Looking out at the Calchaquí’s purple desert mountains covered in cacti, you might miss a little patch of green at the bottom of a canyon - the Quebrada de San Lucas.
There, by a small creek, under the shade of fig and walnut trees, bife roasts over red hot coals. The smoke wafts over to a small plot of malbec vines, where a tall figure dressed in a burgundy red wool poncho inspects the budding grapes.
This is Matìas Etchart, heir to one of the great wine families of the Calchaquí.
More on that in a moment... But first, how to read a wine label.
This week, resident expert Julien Miquel explains how the wine appellation system works… from the French AOC to the rest of the world… why it’s actually not as complicated as it initially seems… and how to use it to find the best wines from any region (and at any store)…
The Etchart family has been making wine around Cafayate, the small town at the center of the Calchaquí Valley’s wine trade, since 1850. The 52 medal-winning wine brand “Bodegas Etchart” came about in the 1980s, when Arnaldo B. Etchart hired the French oenologist Michel Rolland to modernize his vineyard at La Florida.
Long time readers will recognize Michel Rolland as the Frenchman almost single-handedly responsible for the rebirth of the Argentine wine industry at Mendoza in the 1980s. Etchart was one of Rolland’s first consulting jobs outside France. After the Etchart family sold their La Florida winery in 1996, he and Arnaldo went on to create the Yacochuya brand in Cafayate (93 points, Wine Advocate, 2010).

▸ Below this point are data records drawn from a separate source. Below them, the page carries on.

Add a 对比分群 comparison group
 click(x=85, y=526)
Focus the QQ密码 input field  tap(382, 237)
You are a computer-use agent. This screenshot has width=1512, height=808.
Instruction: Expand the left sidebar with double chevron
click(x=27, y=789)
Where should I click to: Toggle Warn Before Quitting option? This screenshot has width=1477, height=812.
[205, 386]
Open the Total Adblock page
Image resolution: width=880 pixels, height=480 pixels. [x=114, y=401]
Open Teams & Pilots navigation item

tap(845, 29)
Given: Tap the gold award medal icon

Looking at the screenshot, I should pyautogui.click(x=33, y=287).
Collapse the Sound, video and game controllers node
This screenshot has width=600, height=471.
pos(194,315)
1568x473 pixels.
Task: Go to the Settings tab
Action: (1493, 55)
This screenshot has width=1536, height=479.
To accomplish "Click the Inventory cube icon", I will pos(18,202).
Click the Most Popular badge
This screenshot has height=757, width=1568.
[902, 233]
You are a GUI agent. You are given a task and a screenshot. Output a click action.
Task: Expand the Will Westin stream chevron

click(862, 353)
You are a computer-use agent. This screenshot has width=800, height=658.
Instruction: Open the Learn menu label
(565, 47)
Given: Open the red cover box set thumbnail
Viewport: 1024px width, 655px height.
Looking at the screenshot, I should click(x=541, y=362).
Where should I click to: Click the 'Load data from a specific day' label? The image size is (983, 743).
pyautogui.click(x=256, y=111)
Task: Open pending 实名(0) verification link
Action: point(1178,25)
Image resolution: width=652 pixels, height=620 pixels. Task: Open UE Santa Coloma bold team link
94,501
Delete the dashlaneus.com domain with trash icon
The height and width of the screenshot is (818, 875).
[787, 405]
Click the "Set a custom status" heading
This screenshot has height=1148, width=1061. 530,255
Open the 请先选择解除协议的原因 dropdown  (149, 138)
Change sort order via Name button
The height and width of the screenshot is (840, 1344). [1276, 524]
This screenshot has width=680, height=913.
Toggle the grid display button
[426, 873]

(Despite the sale, the Etchart brand remains a major presence in Cafayate. The flagship, Arnaldo B., has won 52 medals including Gold at the Mondial de Bruxelles.)
In 2010, Arnaldo’s grandson, Matìas Etchart, bought a small farm far outside of town, a place called Arca Yaco. There, fig and walnut trees grow alongside cabernet sauvignon and malbec vines on the banks of a small creek.
Last year we sampled Arca Yaco’s 2018 Amar y Vivir (named for the bolero by Mexican singer Consuelo Velázquez, composer of “Bésame Mucho”). We loved the wet earth nose, and the tobacco and pepper palate (cab sauv becomes super peppery when it grows in the Calchaquí).
This year, however, we wanted to see what Matìas does with a pure malbec.
We were not disappointed.
Imaginate 2019 is an unoaked, concrete malbec (yes, concrete is a theme in this year’s collection).
Notes of chocolate, black cherry, bramble berries, and a refreshing minerality.
Says Julien Miquel, “I really love how vibrant and pure the fruit expression comes through to the nose… an absolute delight of a fruit bomb... rarely do you taste a wine with such precise expression… this is a wine to enjoy now.”